A pandemia foi uma fonte de stress psicológico em todo o mundo, tanto pelo medo do vírus quanto pelas medidas tomadas para contê-lo. Vários estudos documentaram distorções em nossa perceção da passagem do tempo durante a pandemia.

Um novo estudo publicado no PLOS ONE descobriu que o confinamento provavelmente tornou mais difícil para nós lembrar-mo-nos com precisão o momento dos grandes eventos que aconteceram durante a pandemia.

O ponto de partida foram comentários de colegas clínicos que estavam a achar difícil determinar com precisão os cronogramas das condições médicas dos seus pacientes. Em particular, sentiram que os pacientes não estavam a relatar corretamente eventos como o início dos sintomas, se tivessem começado durante a pandemia.

Foi feita uma pesquisa online em maio de 2022 com 277 participantes do Reino Unido. Os entrevistados tiveram de dizer o ano em que ocorreram vários eventos recentes notáveis, como quando o Brexit foi finalizado ou quando o porta-contentores Evergreen ficou preso no Canal de Suez. Os eventos ocorreram entre 2017 e 2021, e os participantes foram convidados a escolher um ano entre 2016 e 2022.

Também foi incluído um questionário sobre fatores relacionados à saúde mental, incluindo ansiedade, depressão, carga mental e física, tédio e resiliência.

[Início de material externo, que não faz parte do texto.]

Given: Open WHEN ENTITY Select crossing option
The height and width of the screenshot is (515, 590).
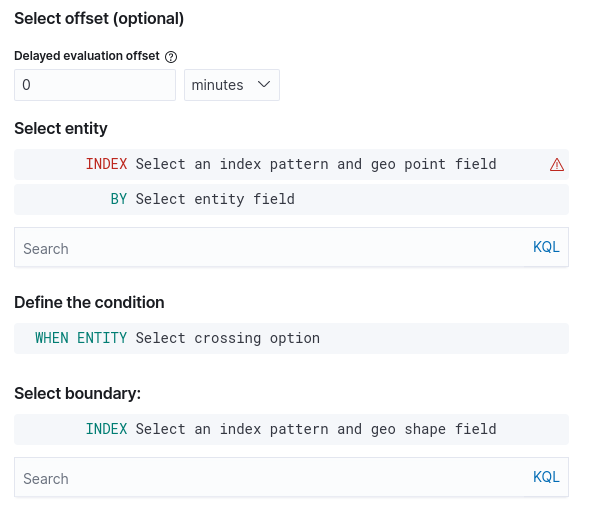Looking at the screenshot, I should coord(291,338).
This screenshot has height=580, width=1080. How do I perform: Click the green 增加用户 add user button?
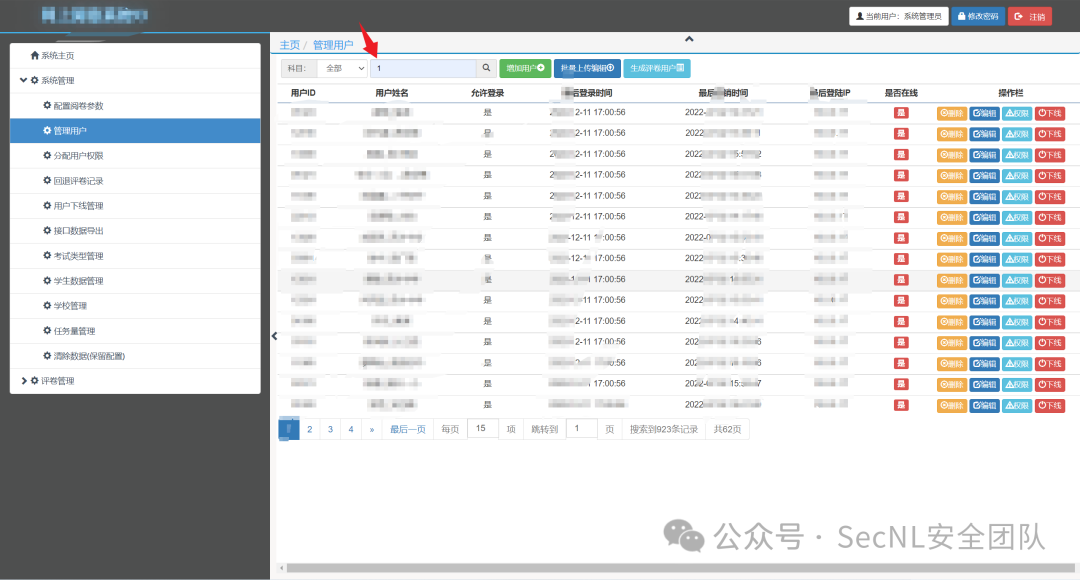click(525, 68)
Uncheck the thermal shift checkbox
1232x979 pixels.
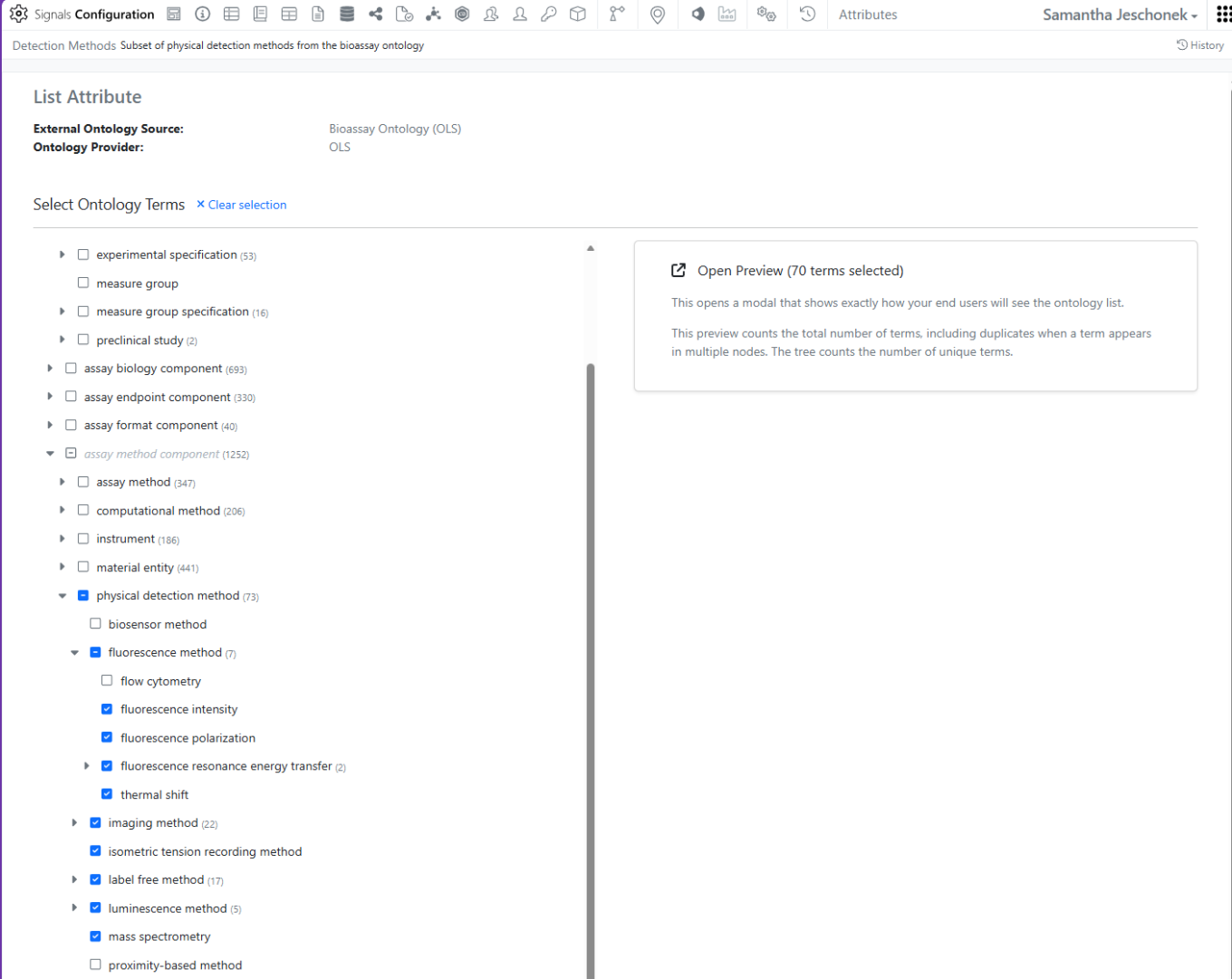107,794
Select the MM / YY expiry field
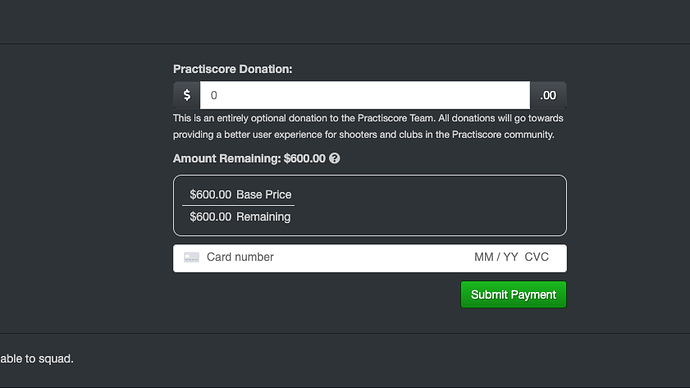Viewport: 690px width, 388px height. tap(496, 257)

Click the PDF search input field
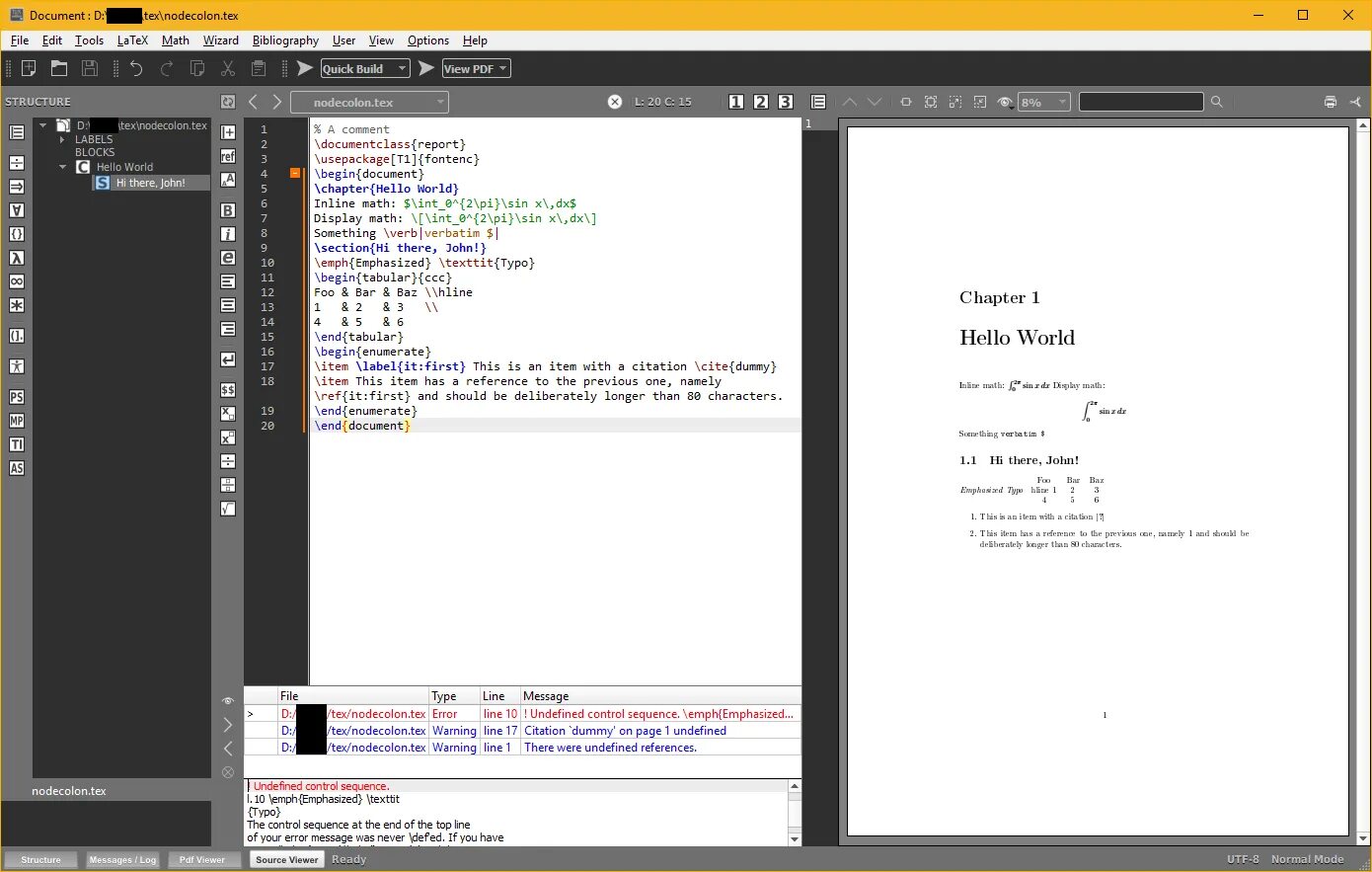(1141, 102)
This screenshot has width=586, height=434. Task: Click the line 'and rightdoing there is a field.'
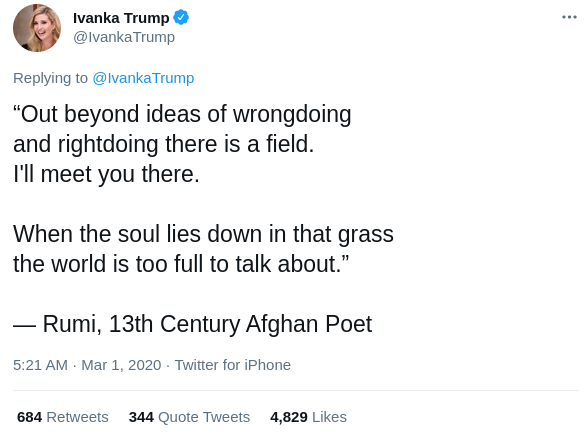164,144
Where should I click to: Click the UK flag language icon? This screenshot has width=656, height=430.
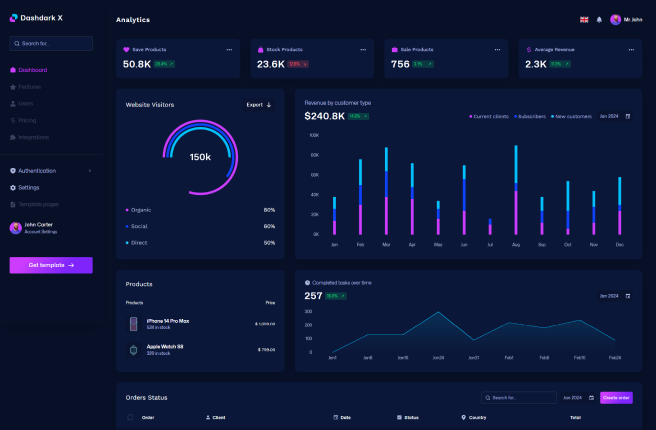tap(584, 19)
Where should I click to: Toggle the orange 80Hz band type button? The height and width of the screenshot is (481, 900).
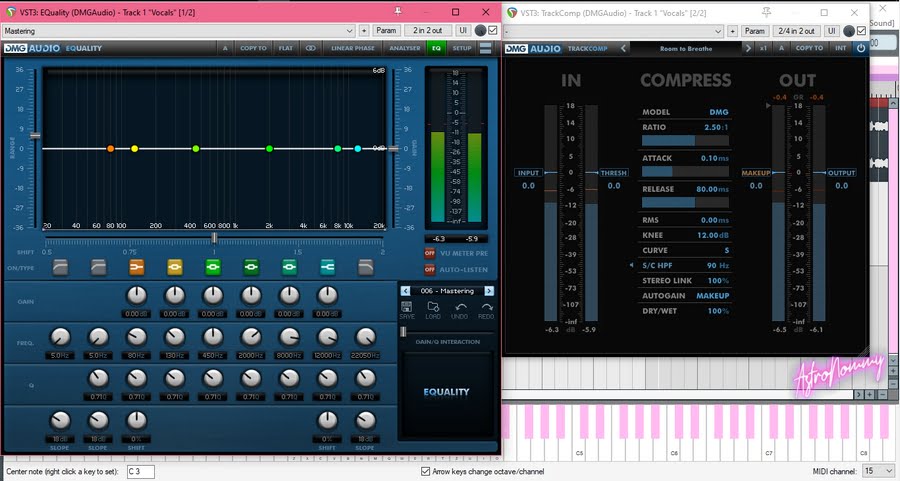136,267
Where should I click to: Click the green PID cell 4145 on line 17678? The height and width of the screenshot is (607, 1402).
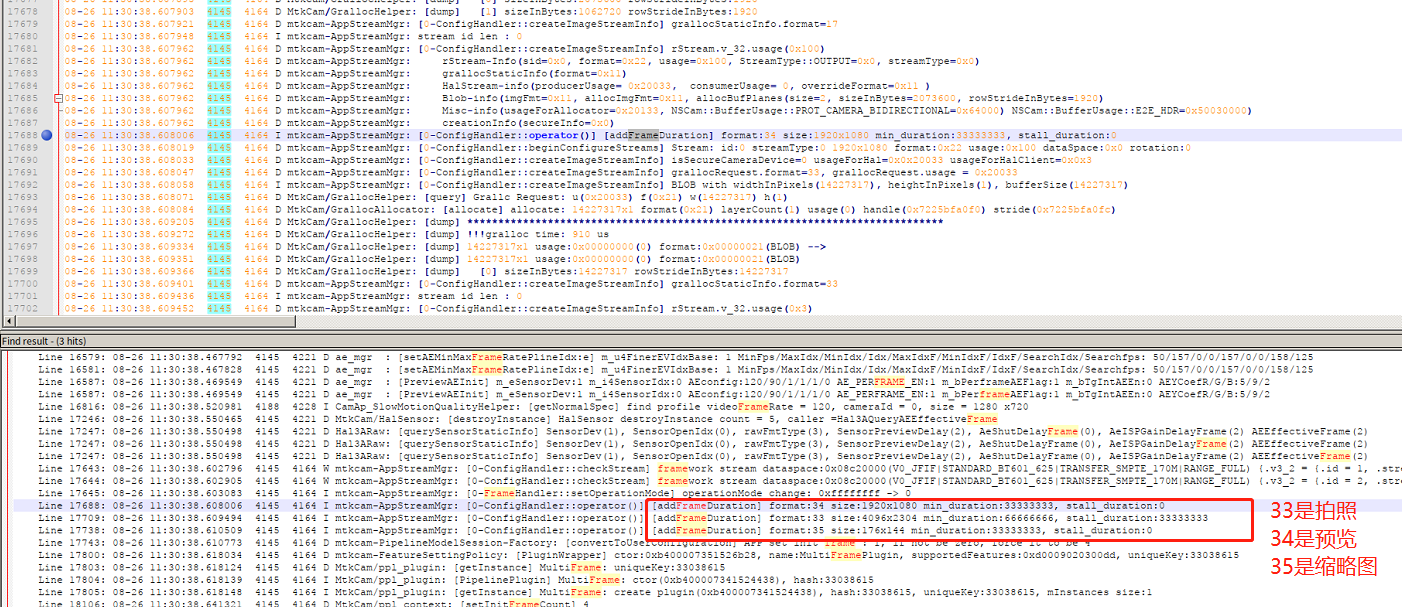coord(218,11)
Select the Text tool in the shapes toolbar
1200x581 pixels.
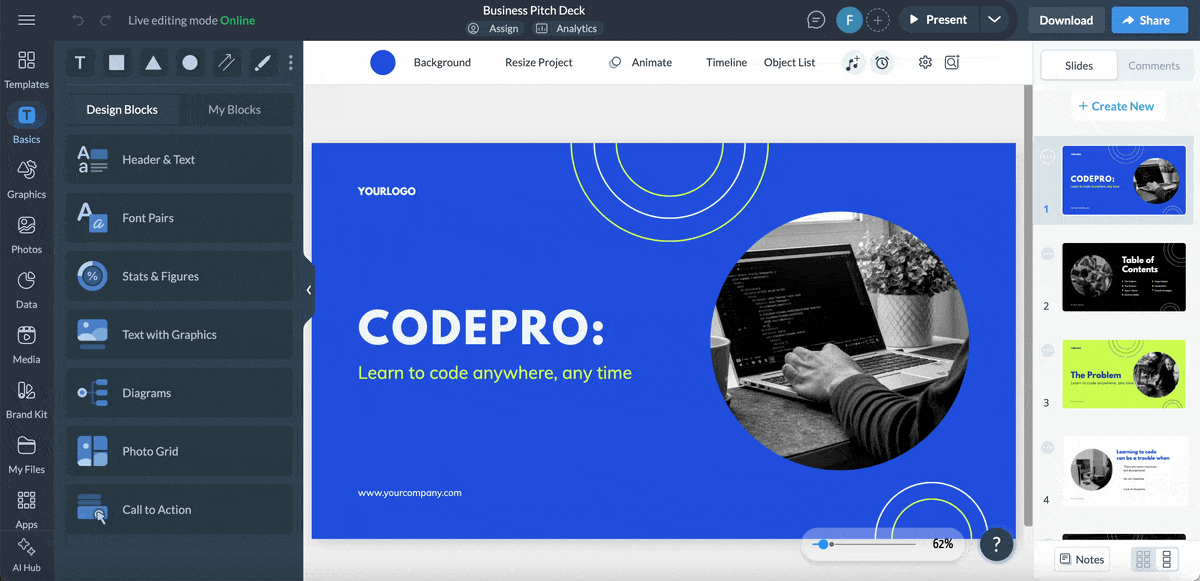(80, 63)
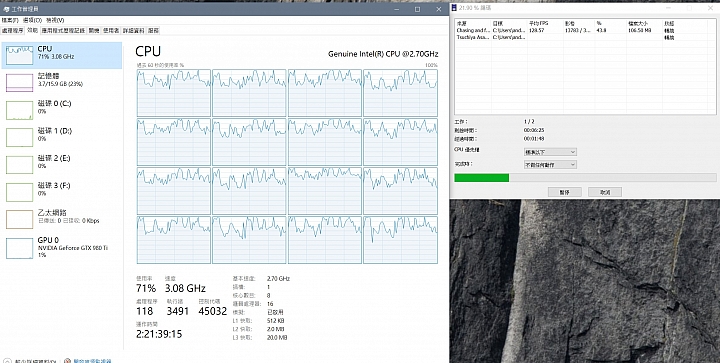
Task: Open the File (F) menu in Task Manager
Action: coord(10,20)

As conclusões mostram que a memória dos eventos em 2021 foi pior do que em 2019 e 2020 e semelhante à lembrança dos eventos em 2017 e 2018.

Esperava-se que a lembrança dos participantes de eventos que ocorreram no passado fosse menos precisa. Mas a sua perceção do momento dos eventos que ocorreram em 2021 – um ano antes da pesquisa – foi tão imprecisa quanto a dos eventos que ocorreram três a quatro anos antes.

É importante ressaltar que os participantes que cometeram mais erros no tempo do evento também tiveram maior probabilidade de relatar níveis mais altos de depressão, ansiedade e carga física e mental durante a pandemia, mas menos resiliência. A resiliência neste contexto refere-se ao grau em que uma pessoa pode encontrar formas criativas de lidar com situações difíceis, controlar as suas reações e permanecer positivo diante da adversidade.

Uma explicação para estas descobertas pode estar relacionada com como o nosso estado psicológico altera a perceção da passagem do tempo, como a perceção de “desaceleração” do tempo quando há pouco para ocupar a mente.

Uma paisagem temporal alterada

Deixando de lado as medidas de saúde mental, muitos participantes da pesquisa tiveram dificuldade em lembrar o momento dos eventos que coincidiam com os confinamentos do covid.

Curiosamente, estas descobertas sobre a má perceção dos cronogramas dos eventos são semelhantes às relatadas anteriormente pelos presidiários.

Da mesma forma que nos posicionamos numa paisagem usando marcadores espaciais (por exemplo, saber que uma determinada curva na estrada que temos de seguir vem depois de uma grande árvore), usamos eventos – como comemorações de aniversário e férias em família – como marcadores temporais.

As restrições do COVID, principalmente os confinamentos, removeram esses marcadores que nos “ancoravam” no cenário temporal, e a ausência desses marcadores distorceu a nossa perceção do tempo.